- Task details -
Set down the rows word for word, everything from the line containing "The height and" down to the line containing "[x=13, y=389]", with both of those lines included. Leave the pictures out of your answer.

- Data section -
━━━━━━━━━━━━━━━━━━━━━━━━━━━━━━
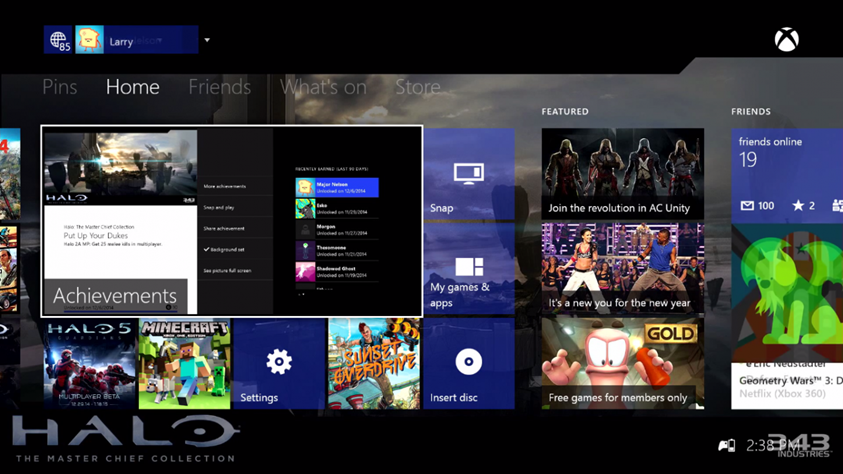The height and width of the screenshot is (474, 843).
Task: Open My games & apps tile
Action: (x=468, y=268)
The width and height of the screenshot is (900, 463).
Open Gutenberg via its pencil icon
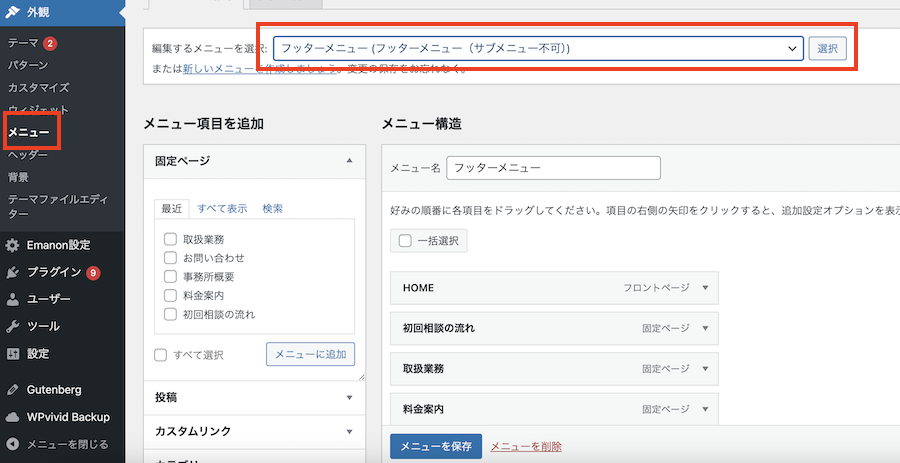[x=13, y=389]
━━━━━━━━━━━━━━━━━━━━━━━━━━━━━━
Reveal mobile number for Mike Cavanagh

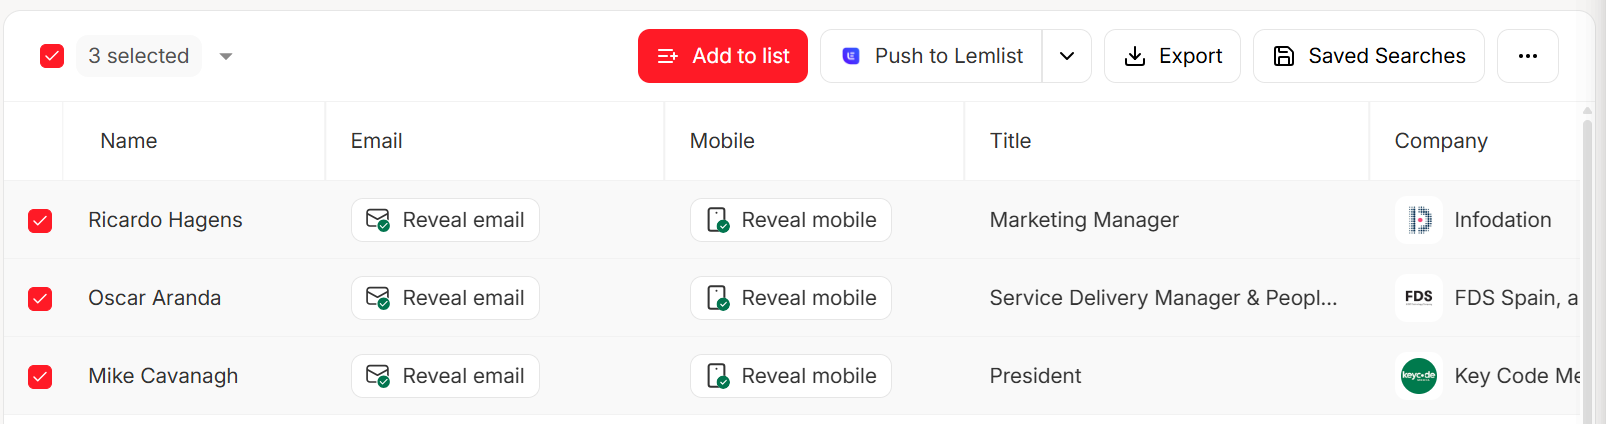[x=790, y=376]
━━━━━━━━━━━━━━━━━━━━━━━━━━━━━━
- Result of this exercise -
The height and width of the screenshot is (474, 843).
Task: Open My games & apps tile
Action: (x=468, y=268)
The width and height of the screenshot is (900, 463).
Open Gutenberg via its pencil icon
[x=13, y=389]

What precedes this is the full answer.